## Given task
Output every line of the entries below as a numbered list, leaving out any blank lines.

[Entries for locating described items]
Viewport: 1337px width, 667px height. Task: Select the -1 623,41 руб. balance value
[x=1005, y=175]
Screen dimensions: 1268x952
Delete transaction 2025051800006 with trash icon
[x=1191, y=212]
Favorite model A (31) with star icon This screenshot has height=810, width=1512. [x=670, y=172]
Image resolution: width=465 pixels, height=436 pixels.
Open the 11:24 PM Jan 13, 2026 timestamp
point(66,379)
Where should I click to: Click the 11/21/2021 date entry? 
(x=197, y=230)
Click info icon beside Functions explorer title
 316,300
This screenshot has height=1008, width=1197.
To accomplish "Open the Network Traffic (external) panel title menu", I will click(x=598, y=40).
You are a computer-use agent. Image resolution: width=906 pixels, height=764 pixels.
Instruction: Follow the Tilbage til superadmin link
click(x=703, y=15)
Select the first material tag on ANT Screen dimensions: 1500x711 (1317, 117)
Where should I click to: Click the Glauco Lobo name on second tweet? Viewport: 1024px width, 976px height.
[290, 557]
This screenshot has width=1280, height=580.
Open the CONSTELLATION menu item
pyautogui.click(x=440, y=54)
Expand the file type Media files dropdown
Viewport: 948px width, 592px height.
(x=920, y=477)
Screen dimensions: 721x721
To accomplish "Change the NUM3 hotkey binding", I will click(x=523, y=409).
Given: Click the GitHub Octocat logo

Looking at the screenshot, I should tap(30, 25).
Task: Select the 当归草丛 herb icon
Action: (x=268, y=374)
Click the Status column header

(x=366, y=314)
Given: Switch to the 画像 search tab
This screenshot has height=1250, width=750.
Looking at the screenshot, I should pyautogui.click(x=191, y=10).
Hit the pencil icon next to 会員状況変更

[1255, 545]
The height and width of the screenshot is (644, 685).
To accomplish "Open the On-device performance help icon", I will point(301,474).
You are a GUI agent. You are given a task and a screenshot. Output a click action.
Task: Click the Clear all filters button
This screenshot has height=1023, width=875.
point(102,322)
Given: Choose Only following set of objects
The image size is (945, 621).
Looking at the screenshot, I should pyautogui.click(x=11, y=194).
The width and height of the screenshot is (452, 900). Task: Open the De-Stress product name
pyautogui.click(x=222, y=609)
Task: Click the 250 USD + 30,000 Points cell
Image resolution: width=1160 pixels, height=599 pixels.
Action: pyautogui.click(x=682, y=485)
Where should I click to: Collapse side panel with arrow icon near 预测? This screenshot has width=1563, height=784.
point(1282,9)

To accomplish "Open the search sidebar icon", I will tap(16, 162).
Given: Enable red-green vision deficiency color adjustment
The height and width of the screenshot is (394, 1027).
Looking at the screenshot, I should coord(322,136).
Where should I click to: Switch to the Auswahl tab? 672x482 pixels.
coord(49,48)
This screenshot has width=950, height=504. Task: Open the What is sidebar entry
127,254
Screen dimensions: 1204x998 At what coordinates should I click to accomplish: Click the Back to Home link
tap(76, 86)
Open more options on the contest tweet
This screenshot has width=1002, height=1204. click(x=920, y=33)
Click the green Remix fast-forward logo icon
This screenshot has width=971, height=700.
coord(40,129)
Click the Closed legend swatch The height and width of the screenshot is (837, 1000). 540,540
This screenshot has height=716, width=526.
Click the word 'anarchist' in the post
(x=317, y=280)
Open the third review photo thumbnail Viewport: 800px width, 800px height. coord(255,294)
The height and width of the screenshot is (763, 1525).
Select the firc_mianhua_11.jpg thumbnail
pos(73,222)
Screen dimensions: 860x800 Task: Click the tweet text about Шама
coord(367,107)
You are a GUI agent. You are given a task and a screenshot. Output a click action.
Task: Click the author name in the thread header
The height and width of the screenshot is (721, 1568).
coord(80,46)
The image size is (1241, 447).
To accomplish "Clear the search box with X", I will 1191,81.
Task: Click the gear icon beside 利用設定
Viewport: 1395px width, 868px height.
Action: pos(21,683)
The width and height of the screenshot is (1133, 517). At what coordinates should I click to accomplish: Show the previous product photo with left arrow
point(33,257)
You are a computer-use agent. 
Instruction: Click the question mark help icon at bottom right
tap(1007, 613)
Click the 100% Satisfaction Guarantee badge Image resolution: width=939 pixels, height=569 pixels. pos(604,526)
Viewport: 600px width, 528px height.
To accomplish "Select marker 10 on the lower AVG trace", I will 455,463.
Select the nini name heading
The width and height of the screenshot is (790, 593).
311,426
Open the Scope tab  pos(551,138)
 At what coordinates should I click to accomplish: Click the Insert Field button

## Worked solution
1. Viewport: 1337px width, 667px height. Task: Select the -1 623,41 руб. balance value
2. [x=1005, y=175]
3. Screen dimensions: 1268x952
4. Delete transaction 2025051800006 with trash icon
5. [x=1191, y=212]
6. Favorite model A (31) with star icon This screenshot has height=810, width=1512. [x=670, y=172]
7. Image resolution: width=465 pixels, height=436 pixels.
8. Open the 11:24 PM Jan 13, 2026 timestamp
9. point(66,379)
10. Where should I click to: Click the 11/21/2021 date entry? 
11. (x=197, y=230)
12. Click info icon beside Functions explorer title
13.  316,300
14. This screenshot has height=1008, width=1197.
15. To accomplish "Open the Network Traffic (external) panel title menu", I will click(x=598, y=40).
16. You are a computer-use agent. Image resolution: width=906 pixels, height=764 pixels.
17. Instruction: Follow the Tilbage til superadmin link
18. click(x=703, y=15)
19. Select the first material tag on ANT Screen dimensions: 1500x711 (1317, 117)
20. Where should I click to: Click the Glauco Lobo name on second tweet? Viewport: 1024px width, 976px height.
21. [290, 557]
22. This screenshot has width=1280, height=580.
23. Open the CONSTELLATION menu item
24. pyautogui.click(x=440, y=54)
25. Expand the file type Media files dropdown
26. Viewport: 948px width, 592px height.
27. (x=920, y=477)
28. Screen dimensions: 721x721
29. To accomplish "Change the NUM3 hotkey binding", I will click(x=523, y=409).
30. Given: Click the GitHub Octocat logo
31. Looking at the screenshot, I should tap(30, 25).
32. Task: Select the 当归草丛 herb icon
33. Action: (x=268, y=374)
34. Click the Status column header
35. (x=366, y=314)
36. Given: Switch to the 画像 search tab
37. This screenshot has height=1250, width=750.
38. Looking at the screenshot, I should pyautogui.click(x=191, y=10).
39. Hit the pencil icon next to 会員状況変更
40. [1255, 545]
41. The height and width of the screenshot is (644, 685).
42. To accomplish "Open the On-device performance help icon", I will point(301,474).
43. You are a GUI agent. You are given a task and a screenshot. Output a click action.
44. Task: Click the Clear all filters button
45. This screenshot has height=1023, width=875.
46. point(102,322)
47. Given: Choose Only following set of objects
48. The image size is (945, 621).
49. Looking at the screenshot, I should pyautogui.click(x=11, y=194).
50. The width and height of the screenshot is (452, 900). Task: Open the De-Stress product name
51. pyautogui.click(x=222, y=609)
52. Task: Click the 250 USD + 30,000 Points cell
53. Image resolution: width=1160 pixels, height=599 pixels.
54. Action: pyautogui.click(x=682, y=485)
55. Where should I click to: Collapse side panel with arrow icon near 预测? This screenshot has width=1563, height=784.
56. point(1282,9)
57. To accomplish "Open the search sidebar icon", I will tap(16, 162).
58. Given: Enable red-green vision deficiency color adjustment
59. The height and width of the screenshot is (394, 1027).
60. Looking at the screenshot, I should coord(322,136).
61. Where should I click to: Switch to the Auswahl tab? 672x482 pixels.
62. coord(49,48)
63. This screenshot has width=950, height=504. Task: Open the What is sidebar entry
64. 127,254
65. Screen dimensions: 1204x998 At what coordinates should I click to accomplish: Click the Back to Home link
66. tap(76, 86)
67. Open more options on the contest tweet
68. This screenshot has width=1002, height=1204. click(x=920, y=33)
69. Click the green Remix fast-forward logo icon
70. This screenshot has width=971, height=700.
71. coord(40,129)
72. Click the Closed legend swatch The height and width of the screenshot is (837, 1000). 540,540
73. This screenshot has height=716, width=526.
74. Click the word 'anarchist' in the post
75. (x=317, y=280)
76. Open the third review photo thumbnail Viewport: 800px width, 800px height. coord(255,294)
77. The height and width of the screenshot is (763, 1525).
78. Select the firc_mianhua_11.jpg thumbnail
79. pos(73,222)
80. Screen dimensions: 860x800 Task: Click the tweet text about Шама
81. coord(367,107)
82. You are a GUI agent. You are given a task and a screenshot. Output a click action.
83. Task: Click the author name in the thread header
84. The height and width of the screenshot is (721, 1568).
85. coord(80,46)
86. The image size is (1241, 447).
87. To accomplish "Clear the search box with X", I will 1191,81.
88. Task: Click the gear icon beside 利用設定
89. Viewport: 1395px width, 868px height.
90. Action: pos(21,683)
91. The width and height of the screenshot is (1133, 517). At what coordinates should I click to accomplish: Show the previous product photo with left arrow
92. point(33,257)
93. You are a computer-use agent. 
94. Instruction: Click the question mark help icon at bottom right
95. tap(1007, 613)
96. Click the 100% Satisfaction Guarantee badge Image resolution: width=939 pixels, height=569 pixels. pos(604,526)
97. Viewport: 600px width, 528px height.
98. To accomplish "Select marker 10 on the lower AVG trace", I will 455,463.
99. Select the nini name heading
100. The width and height of the screenshot is (790, 593).
101. 311,426
102. Open the Scope tab  pos(551,138)
103.  At what coordinates should I click to accomplish: Click the Insert Field button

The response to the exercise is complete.